- Directed by: Bob Giraldi
- Written by: Brian S. Kalata Rick Shaughnessy
- Starring: Danny Aiello Edoardo Ballerini Vivian Wu Kirk Acevedo
- Cinematography: Tim Ives
- Music by: Alex Lasarenko
- Release date: 2000;
- Country: United States
- Language: English
- Box office: $638,227

= Dinner Rush =

Dinner Rush is a 2000 American independent feature film, written by Brian S. Kalata and Rick Shaughnessy, and directed by Bob Giraldi. It stars Danny Aiello as a restaurateur-bookmaker in New York City's Tribeca neighborhood and Edoardo Ballerini as his son, the restaurant's star chef.

The film deals with converging pressures from the son and his gambling sous-chef who work in the kitchen, as well as organized crime. Aside from one sequence before the opening credits, it adheres to two of the three classical unities: time and space. All of the events after the opening credits occur during one evening at the restaurant or just outside.

==Characters==
- Louis Cropa, the restaurant owner played by Danny Aiello. Mr. Cropa denies rumors that he is, or once was, tied to the Mafia. His son is the master chef, whose experimental recipes steer the menu away from traditional Italian cuisine, despite Mr.
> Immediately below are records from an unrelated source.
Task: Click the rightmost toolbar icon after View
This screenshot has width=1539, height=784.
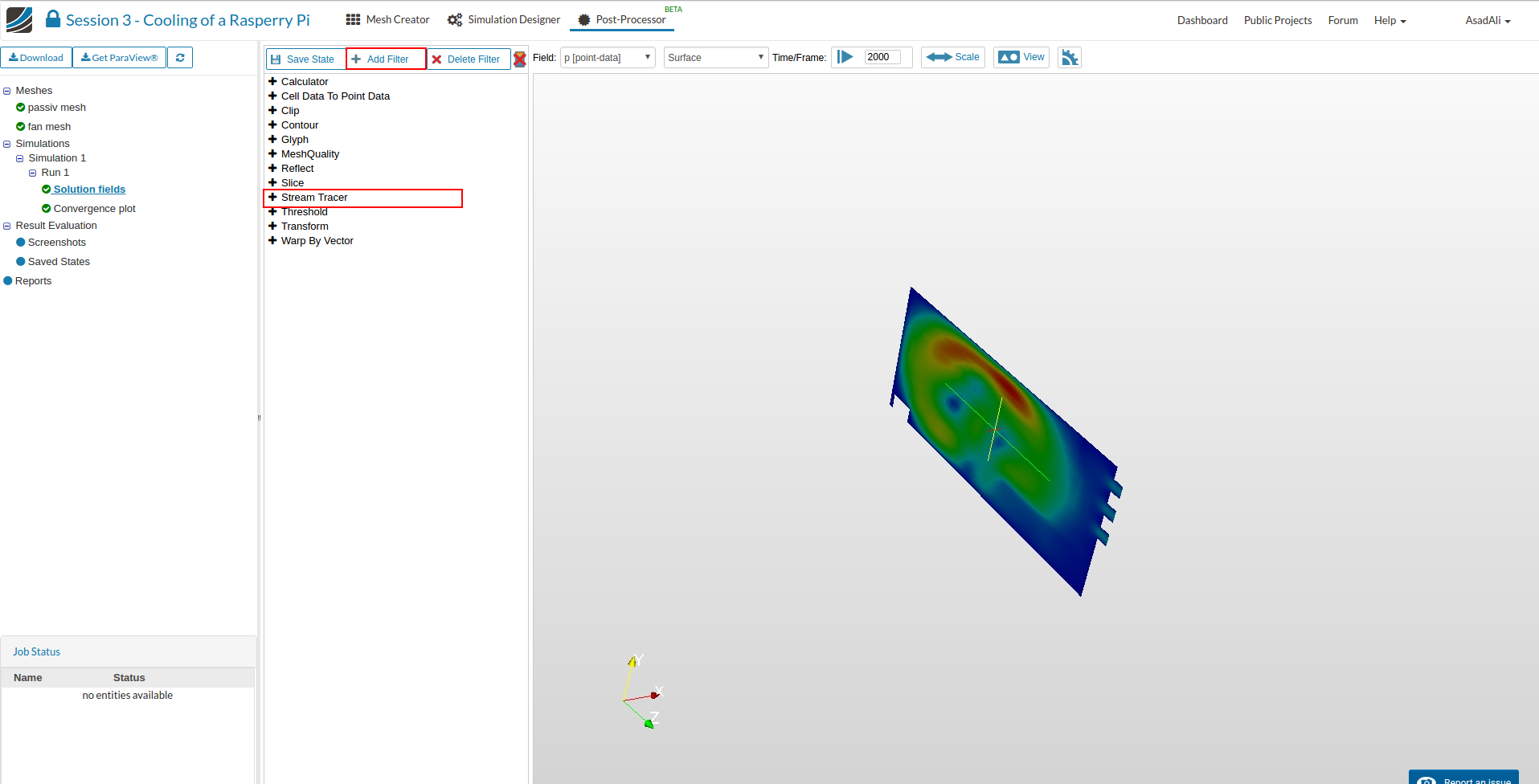Action: (1070, 58)
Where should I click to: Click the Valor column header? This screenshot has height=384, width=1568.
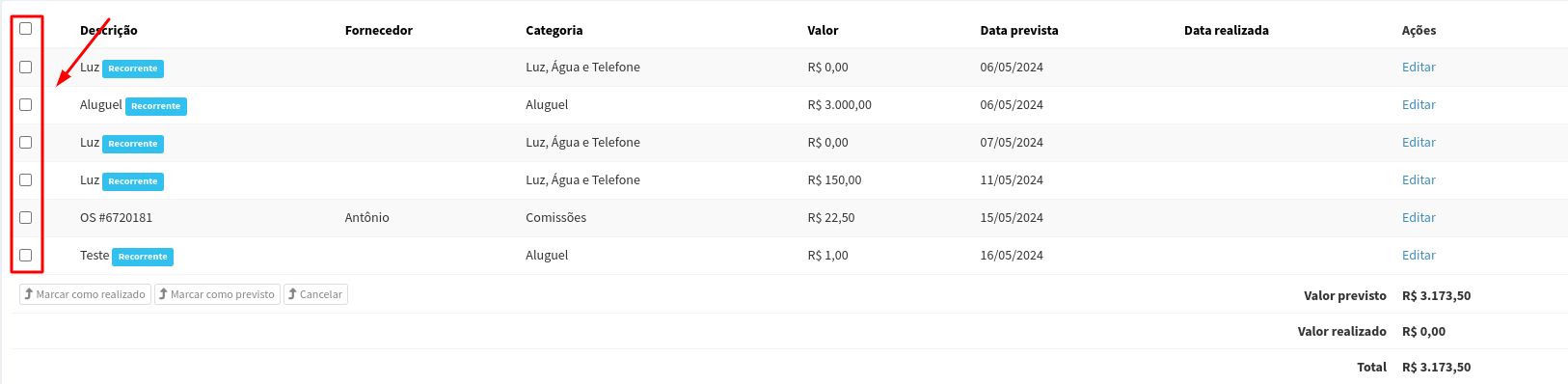point(823,30)
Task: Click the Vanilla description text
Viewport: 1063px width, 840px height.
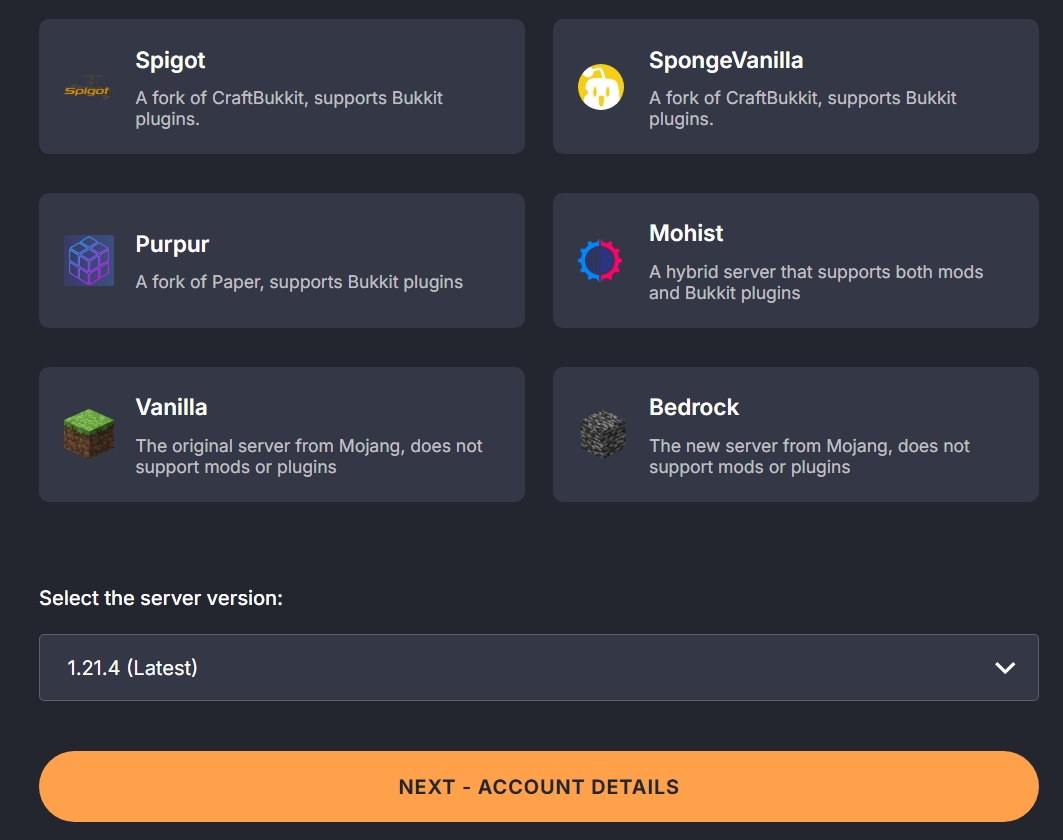Action: pyautogui.click(x=308, y=457)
Cropa's protests. Mr. Cropa also treats sous-chef Duncan like a son, despite his disapproval of Duncan's gambling problem.
- Udo "King" Cropa, the head chef played by Edoardo Ballerini. Udo is a brilliant chef, but disapproves of the traditional Italian dishes favored by his father. In the movie, the viewer sees him prepare a shelled and chopped-up lobster dish in a cream sauce flavored with vanilla, with fried spaghetti used as garnish. He commands the kitchen with an iron fist, and feels that he should be made partner in the restaurant, since much of the business's success is due to Udo's original recipes.
- Sean, the bartender played by Jamie Harris. In addition to being a skilled bartender, Sean has an encyclopedic knowledge of trivia, and earns extra money by challenging his patrons to bet on stumping him.
- Duncan, the sous-chef played by Kirk Acevedo. A skilled chef in his own right, Duncan often ends up making the off-menu traditional Italian dishes that are forbidden by Udo, but are ordered by Louis Cropa and other customers. Duncan is a gambling addict, heavily in debt to both the mob and his employer, Louis Cropa, who treats him like a son. He attempts to settle his debt to the mob by borrowing more from them to make a double or quits bet on St. John's to win in a home basketball game at Madison Square Garden.
- Carmen, a loan shark played by Mike McGlone. Carmen wants to muscle his way into a partnership in the restaurant.
- Fitzgerald, a powerful art critic played by Mark Margolis. Fitzgerald likes to complain, pontificate on the nature of art, and insult the people around him.
- Marti, the head waitress played by Summer Phoenix. She is responsible for training new servers, to the point of putting emphasis on the nuances of pronunciation of every Italian dish on the menu in an authentic Italian manner. It is later revealed that she is an undiscovered artist.
- Jennifer Freely, a celebrity food critic and restaurant reviewer played by Sandra Bernhard. Like Fitzgerald, Jennifer likes to complain and use her celebrity to get special treatment. She is an ex-girlfriend of Udo's, and they remain on a friendly basis.
- Nicole Chan, a restaurant employee played by Vivian Wu. In charge of taking reservations, Nicole is dating both Duncan and Udo, clearly preferring Duncan.
- Ken Roloff, (played by John Corbett) is a Wall Street stock trader who is in the restaurant to people watch.

==Critical reception==
Dinner Rush has a 91% positive rating from Rotten Tomatoes, and is included in Leonard Maltin's book 151 Best Movies You've Never Seen. Elvis Mitchell of The New York Times described it as "a mouth-watering display of talent, technique, and patience" with "more intrigues here than in the court of the Medicis." Kevin Thomas of the Los Angeles Times wrote "Dinner Rush piles on the complications to the point of overdoing it, only to reveal at the climactic moment that this is but a ploy––that in the wholly unpredictable way everything plays out, the picture makes perfect sense."